British Prime Minister Boris Johnson will tell people on Tuesday to work from home and will impose new curbs on pubs, bars and restaurants in a bid to tackle the swiftly accelerating second wave of the coronavirus outbreak.
In an address to Parliament in the morning and then to the nation later in the evening, Johnson will stop some way short of a full national lockdown of the sort he imposed in March.
“We know this won’t be easy, but we must take further action to control the resurgence in cases of the virus and protect the NHS,” Johnson will say, according to excerpts of his remarks distributed by his Downing Street office.
The measures come after senior medics warned on Monday that Britain faced an exponentially growing death rate within weeks unless urgent action was taken.
New COVID-19 cases are rising by at least 6,000 a day in Britain, according to week-old data, hospital admissions are doubling every eight days, and the testing system is buckling.
The new curbs will restrict the hospitality sector to table service only, by law.
Just weeks after urging people to start returning to work, Johnson will advise them to work from home if they can.
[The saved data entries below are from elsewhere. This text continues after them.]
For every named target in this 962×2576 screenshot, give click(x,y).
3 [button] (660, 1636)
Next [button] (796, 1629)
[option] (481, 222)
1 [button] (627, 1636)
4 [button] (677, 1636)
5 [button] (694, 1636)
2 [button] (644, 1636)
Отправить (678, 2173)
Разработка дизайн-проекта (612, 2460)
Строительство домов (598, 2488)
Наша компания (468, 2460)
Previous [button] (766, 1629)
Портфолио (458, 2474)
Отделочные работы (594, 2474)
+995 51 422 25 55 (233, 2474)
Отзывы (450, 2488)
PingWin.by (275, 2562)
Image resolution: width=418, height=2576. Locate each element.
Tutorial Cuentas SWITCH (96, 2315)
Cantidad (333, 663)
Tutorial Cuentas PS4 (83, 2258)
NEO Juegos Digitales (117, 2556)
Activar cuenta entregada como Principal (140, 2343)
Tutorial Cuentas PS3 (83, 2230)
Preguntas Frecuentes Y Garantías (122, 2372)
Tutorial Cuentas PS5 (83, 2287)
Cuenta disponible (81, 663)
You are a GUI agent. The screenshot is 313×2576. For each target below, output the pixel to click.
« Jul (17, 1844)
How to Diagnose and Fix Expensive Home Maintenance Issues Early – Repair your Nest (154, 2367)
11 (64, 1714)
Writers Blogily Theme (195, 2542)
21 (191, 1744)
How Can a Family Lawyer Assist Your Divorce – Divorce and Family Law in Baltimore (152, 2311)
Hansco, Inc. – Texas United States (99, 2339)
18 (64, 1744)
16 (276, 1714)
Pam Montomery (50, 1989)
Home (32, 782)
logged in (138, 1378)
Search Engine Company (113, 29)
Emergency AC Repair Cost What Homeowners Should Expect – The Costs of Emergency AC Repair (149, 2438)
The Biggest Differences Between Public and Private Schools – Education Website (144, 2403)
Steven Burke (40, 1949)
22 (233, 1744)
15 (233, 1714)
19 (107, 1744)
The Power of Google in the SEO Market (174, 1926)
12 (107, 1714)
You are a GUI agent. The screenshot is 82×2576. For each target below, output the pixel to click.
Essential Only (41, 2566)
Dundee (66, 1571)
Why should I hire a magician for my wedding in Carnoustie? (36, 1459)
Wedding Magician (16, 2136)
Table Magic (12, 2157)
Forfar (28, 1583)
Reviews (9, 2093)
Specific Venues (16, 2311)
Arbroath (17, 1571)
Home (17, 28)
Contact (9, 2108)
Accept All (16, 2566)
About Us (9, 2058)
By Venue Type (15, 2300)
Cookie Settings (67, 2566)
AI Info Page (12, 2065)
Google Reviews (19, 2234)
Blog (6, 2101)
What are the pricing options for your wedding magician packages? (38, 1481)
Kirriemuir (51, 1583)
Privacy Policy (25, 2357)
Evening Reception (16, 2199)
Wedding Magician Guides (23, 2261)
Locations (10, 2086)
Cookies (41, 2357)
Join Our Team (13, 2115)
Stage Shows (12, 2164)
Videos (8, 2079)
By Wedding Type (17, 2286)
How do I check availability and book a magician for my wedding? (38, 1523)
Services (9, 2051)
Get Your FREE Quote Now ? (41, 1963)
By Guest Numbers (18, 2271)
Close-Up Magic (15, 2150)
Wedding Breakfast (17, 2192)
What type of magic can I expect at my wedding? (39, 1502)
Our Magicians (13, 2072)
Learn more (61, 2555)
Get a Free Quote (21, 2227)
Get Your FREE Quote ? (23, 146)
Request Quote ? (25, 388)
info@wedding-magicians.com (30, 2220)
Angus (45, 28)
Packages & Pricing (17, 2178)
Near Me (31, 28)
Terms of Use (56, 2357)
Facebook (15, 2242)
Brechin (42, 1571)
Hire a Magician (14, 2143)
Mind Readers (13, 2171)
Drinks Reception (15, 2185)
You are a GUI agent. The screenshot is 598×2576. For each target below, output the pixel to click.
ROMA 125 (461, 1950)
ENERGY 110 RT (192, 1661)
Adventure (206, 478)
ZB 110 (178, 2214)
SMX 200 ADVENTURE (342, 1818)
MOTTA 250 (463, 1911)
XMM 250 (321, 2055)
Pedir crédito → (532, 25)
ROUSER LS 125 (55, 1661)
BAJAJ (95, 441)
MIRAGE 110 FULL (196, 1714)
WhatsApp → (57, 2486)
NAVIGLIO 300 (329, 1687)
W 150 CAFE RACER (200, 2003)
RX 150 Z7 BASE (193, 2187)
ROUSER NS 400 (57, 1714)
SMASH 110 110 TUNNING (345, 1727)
He will also order all restaurants and other hospitality sites across England to start closing at 10 p.m. from Thursday.
“One of the things we are going to emphasize is that if it is possible for people to work from home, we are going to encourage them to do so,” Michael Gove, the minister for the cabinet office, told Sky News.
“There is going to be a shift in emphasis.”
While millions across England, Scotland, Wales and Northern Ireland are already under some form of restriction, Johnson is not expected to announce a full-fledged lockdown of the kind seen in March.
The United Kingdom already has the biggest official COVID-19 death toll in Europe – and the fifth largest in the world – while it is borrowing record amounts in an attempt to pump emergency money through the damaged economy.
London Mayor Sadiq Khan said he had agreed with local council leaders and public health experts on new COVID-19 restrictions to be put to central government, in an attempt to stem the outbreak in the capital.
British schools should remain open, and workplaces that need their staff on the premises should do so in a COVID-secure way, senior cabinet minister Michael Gove said on Tuesday ahead of the address by Prime Minister Boris Johnson.
“We’re trying to strike a balance. We’re trying to say that schools, of course, should remain open. We want workplaces where people have to be in the factory or in the shop in order to do their job to remain open in a COVID-secure way,” he said in a BBC interview.